BookmarkSubscribeRSS Feed
Amali6
Quartz | Level 8
 proc sgplot data=hotel.Hotel_bookings;
  scatter x=arrival_date_year y=country/ group=hotel;
  title'guest arrived from countries in three years';
  run;

Hi all,

I wanted to find out the guest arrived from various countries ,in three different year years to two hotels. I am not getting the output correctly. Looking for help please!

hotel is my libname

Hotel.bookings is the dataset

arrival_date_year is has from 2015,2016,2017

country - my dataset has various countries inside

hotel- resort hotel and city hotel.

These are the expansion of the code, could anyone please help where i am wrong??

8 REPLIES 8
ballardw
Super User

You should show us some examples of what your hotel.hotel_bookings data set actually looks like.

 

And then describe exactly what you expect the output to look like.

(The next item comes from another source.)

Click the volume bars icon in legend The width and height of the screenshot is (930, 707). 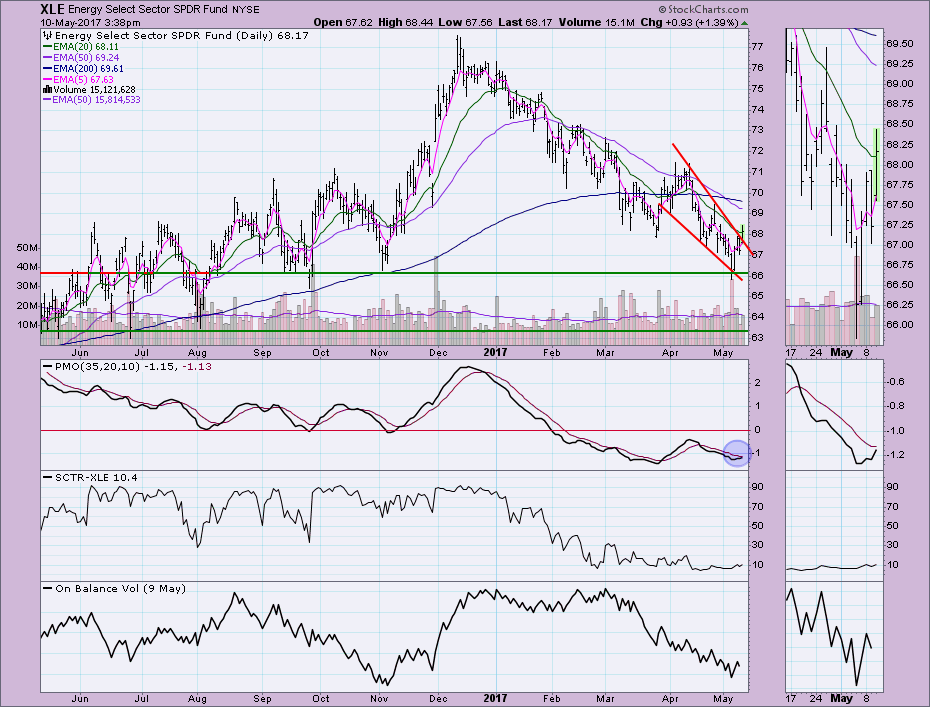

If you mean to do this for individuals then likely this is going to be a very busy chart.

You may want to summarize before plotting.

 

Instructions here: https://communities.sas.com/t5/SAS-Communities-Library/How-to-create-a-data-step-version-of-your-dat... will show how to turn an existing SAS data set into data step code that can be pasted into a forum code box using the </> icon or attached as text to show exactly what you have and that we can test code against.

Amali6
Quartz | Level 8
hotel	is_canceled	lead_time	arrival_date_year	arrival_date_month	arrival_date_week_number	arrival_date_day_of_month	stays_in_weekend_nights	stays_in_week_nights	adults	children	babies	meal	country
Resort Hotel	0	342	2015	July	27	1	0	0	2	0	0	BB	PRT
Resort Hotel	0	737	2015	July	27	1	0	0	2	0	0	BB	PRT
Resort Hotel	0	7	2015	July	27	1	0	1	1	0	0	BB	GBR
Resort Hotel	0	13	2015	July	27	1	0	1	1	0	0	BB	GBR
Resort Hotel	0	14	2015	July	27	1	0	2	2	0	0	BB	GBR
Resort Hotel	0	14	2015	July	27	1	0	2	2	0	0	BB	GBR
Resort Hotel	0	0	2015	July	27	1	0	2	2	0	0	BB	PRT
Resort Hotel	0	9	2015	July	27	1	0	2	2	0	0	FB	PRT
Resort Hotel	1	85	2015	July	27	1	0	3	2	0	0	BB	PRT
Resort Hotel	1	75	2015	July	27	1	0	3	2	0	0	HB	PRT
Resort Hotel	1	23	2015	July	27	1	0	4	2	0	0	BB	PRT
Resort Hotel	0	35	2015	July	27	1	0	4	2	0	0	HB	PRT
Resort Hotel	0	68	2015	July	27	1	0	4	2	0	0	BB	USA
Resort Hotel	0	18	2015	July	27	1	0	4	2	1	0	HB	ESP
Resort Hotel	0	37	2015	July	27	1	0	4	2	0	0	BB	PRT
Resort Hotel	0	68	2015	July	27	1	0	4	2	0	0	BB	IRL
Resort Hotel	0	37	2015	July	27	1	0	4	2	0	0	BB	PRT
Resort Hotel	0	12	2015	July	27	1	0	1	2	0	0	BB	IRL
Resort Hotel	0	0	2015	July	27	1	0	1	2	0	0	BB	FRA
Resort Hotel	0	7	2015	July	27	1	0	4	2	0	0	BB	GBR
Resort Hotel	0	37	2015	July	27	1	1	4	1	0	0	BB	GBR
Resort Hotel	0	72	2015	July	27	1	2	4	2	0	0	BB	PRT
Resort Hotel	0	72	2015	July	27	1	2	4	2	0	0	BB	PRT
Resort Hotel	0	72	2015	July	27	1	2	4	2	0	0	BB	PRT

This is the few columns in my dataset , from these how cani show the plots for people arrived to both hotels in all three years from various countries in the dataset?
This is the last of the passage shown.